Curating the Hall of Americas is different from the rest of the museum’s collection. Dinosaur fossils don’t need an advocate because the ancestors of those displayed are extinct or birds. By contrast, almost all the groups chronicled in the Hall of Americas are still living. Addressing the concerns of Indigenous and Native American people as a present-tense conversation and not the study of the ancient past is one goal of the office, as is not talking over them.
“That has been one of the big lessons,” says Truly. “Staying silent and quiet so that we can listen and use the information where it needs to be used versus trying to do more sweeping, generalized assumptions. With our Indigenous partners, we’ve learned that it takes a little bit longer so that we can be very aware, very deliberate in what that end message is so that it is their message.”
Another aspect of the office is complying with the latest regulations from the Department of the Interior. In 2023, the regulations around the Native American Graves Protection and Repatriation Act were revised. Now, museums are required to obtain consent from tribes to display artifacts. The new rules also closed the “culturally unidentifiable” loophole, a sort of get-out-of-jail free card that some museums would use to keep human remains and artifacts in their collections by claiming they could not be conclusively linked to living descendants or active tribes.
All museums collecting Indigenous and Native American artifacts or remains are required by law to have a NAGPRA officer or some appointed representative in charge of following the law. HMNS has gone beyond that with this new office. Recently, they did a large-scale sweep of the Hall of Americans, taking down some sensitive artifacts until they had received the appropriate permission.

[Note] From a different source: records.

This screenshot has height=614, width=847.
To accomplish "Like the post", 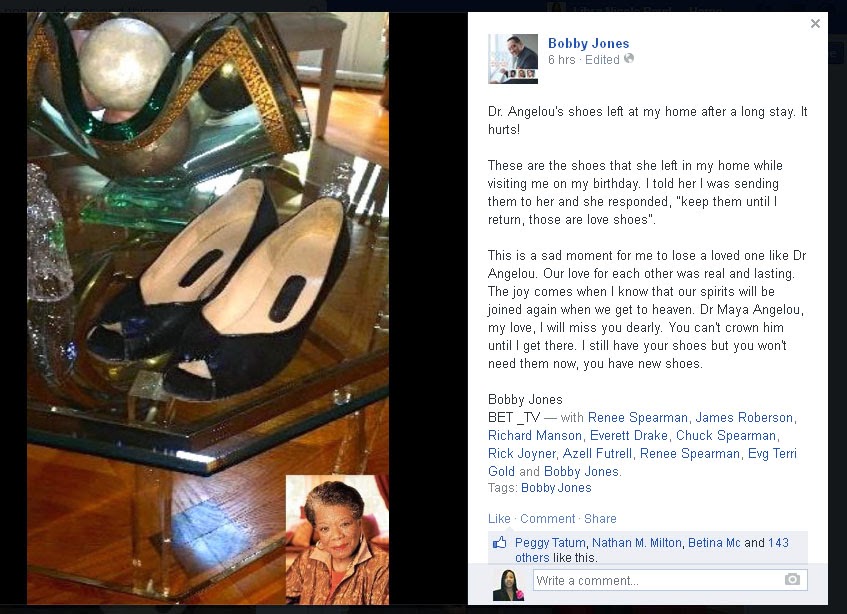I will (x=499, y=518).
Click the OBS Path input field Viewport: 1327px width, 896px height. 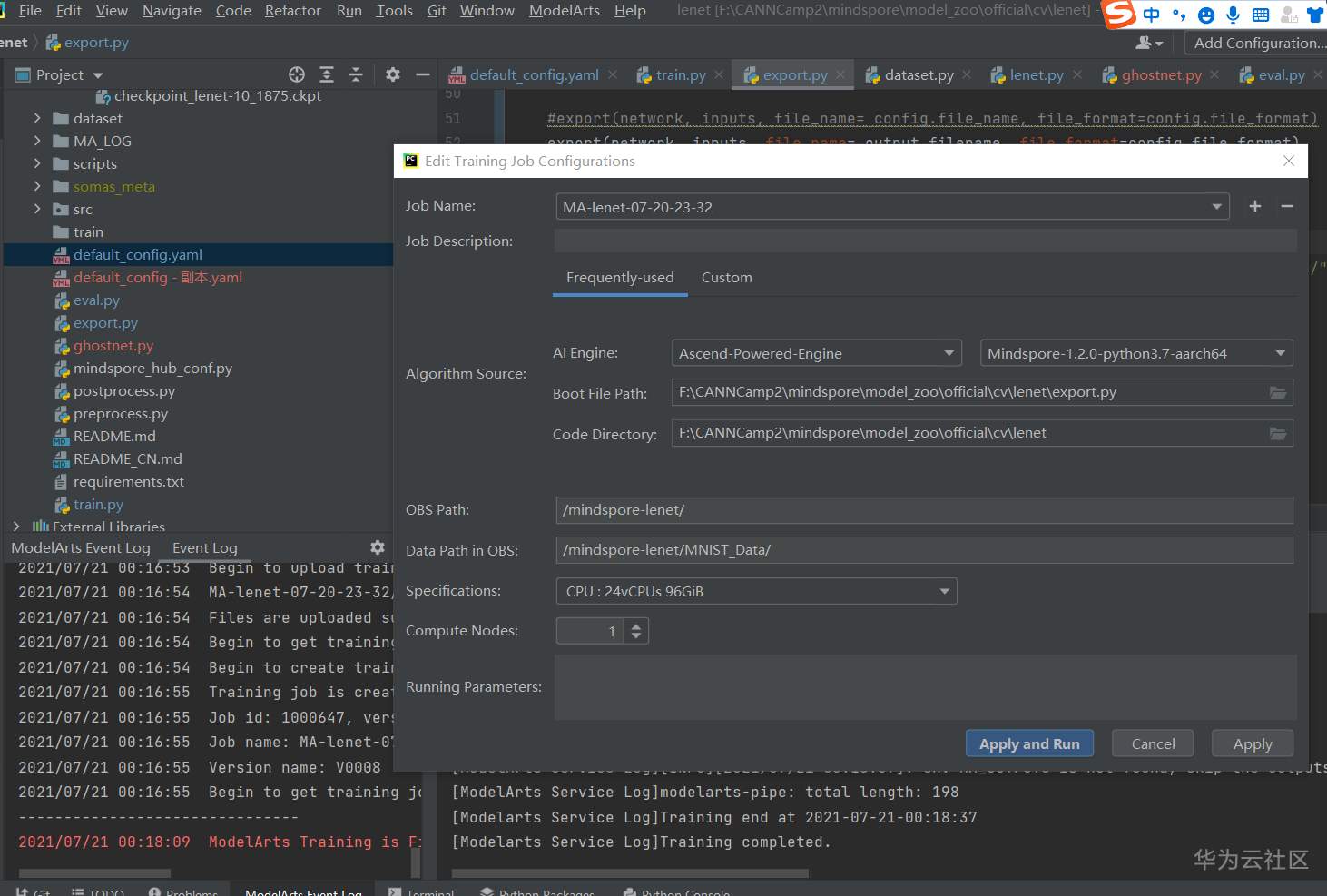pos(923,510)
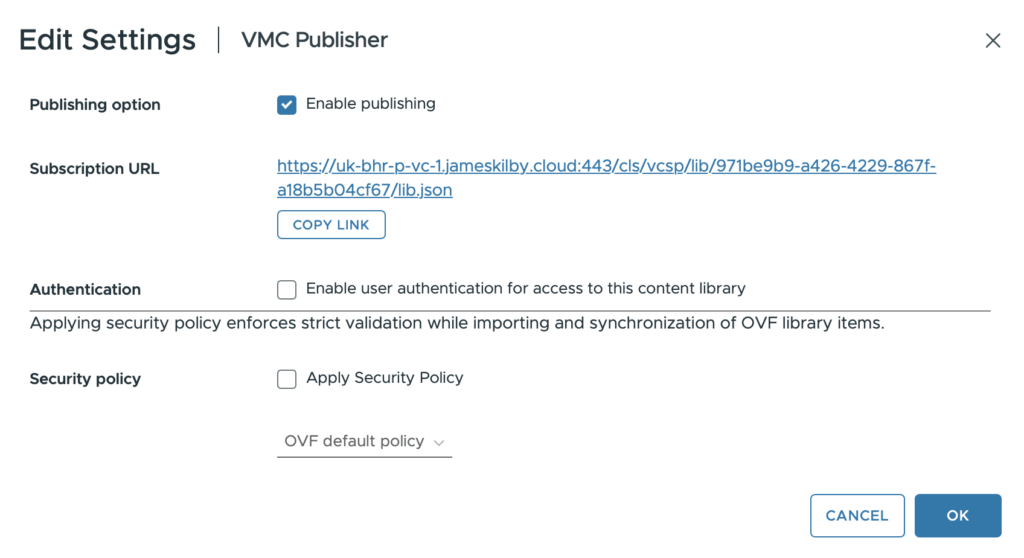Screen dimensions: 1024x558
Task: Confirm settings with the OK button
Action: tap(957, 516)
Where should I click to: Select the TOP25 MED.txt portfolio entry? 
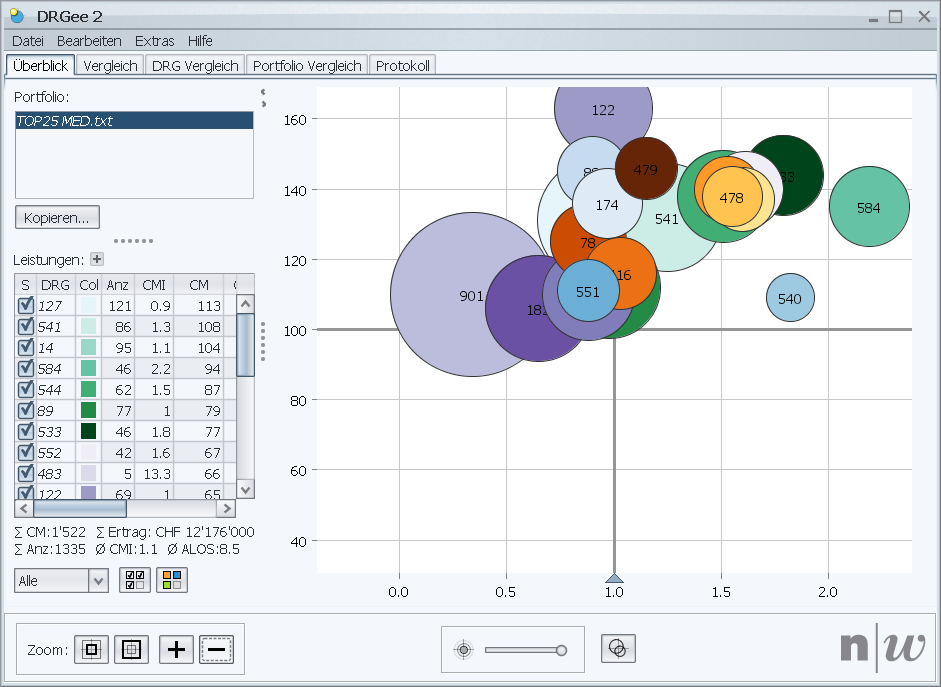(134, 121)
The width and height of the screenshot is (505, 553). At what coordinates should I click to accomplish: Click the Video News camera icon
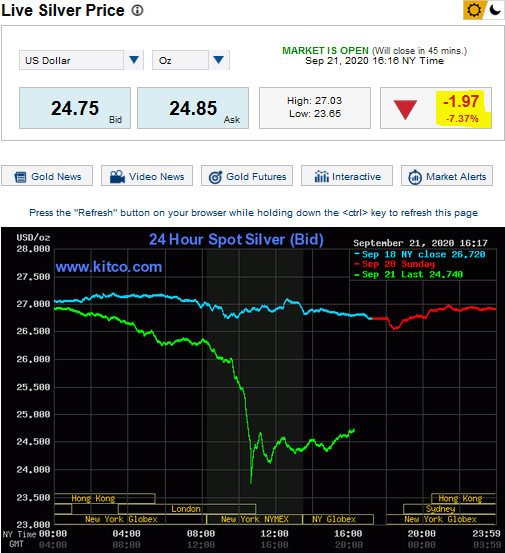[x=117, y=176]
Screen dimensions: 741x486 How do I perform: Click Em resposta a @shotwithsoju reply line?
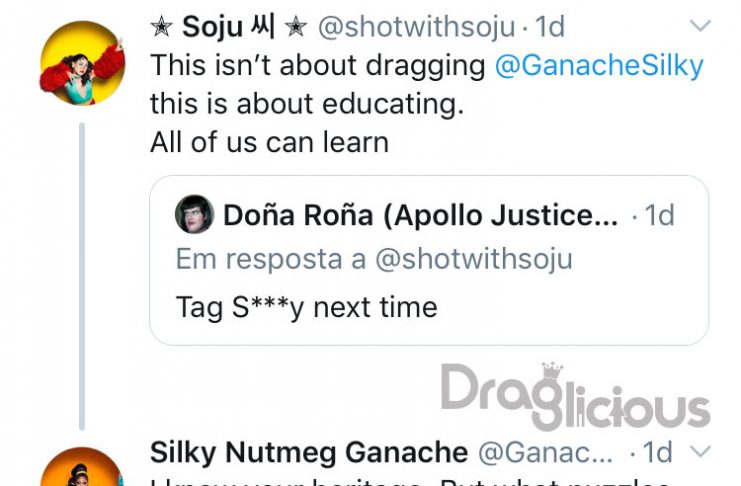pos(374,259)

“Among the belongings that we saw identified as we walked through the hall were what we would call objects or belongings of highest ceremonial importance,” said Dr. Dr. Dirk Van Tuerenhout, HMN’s Curator of Anthropology and now also the Head of Collections following Truly’s move. “For example, masks that would have been used in ceremonies… they have great meaning. Collectors might not have been aware of those meanings when they acquired them, and then eventually they ended up in museums like ours. But we have the knowledge. We decided preemptively, but also out of respect, specifically, to remove them while still maintaining the question, ‘this is what we have, maybe obtain your permission to display?’”
At this point, the office is still small, just Truly, but HMNS expects it to grow. Their relationship with Indigenous and Native tribes has expanded significantly over the last several years. In 2022, the Hall of Americas re-opened in a grand ceremony that featured dancers and elders, including a blessing from Herbert G. Johnson, now Principal Chief of the Alabama-Coushatta. Even then, before the office was announced, it was clear that HMNS was ready to look to be better about their collection as well as lead the way for other museums.
“For HMNS to take this step for something so concrete versus just having the group of us working on the NAGPRA, I think was a very huge step institutionally and in the museum field,” said Truly. “I cannot speak to how many museums at this point have something like this office. We’ve, again, just been living with this information ourselves for a few weeks. But I know there are not many because we have not heard about them either.”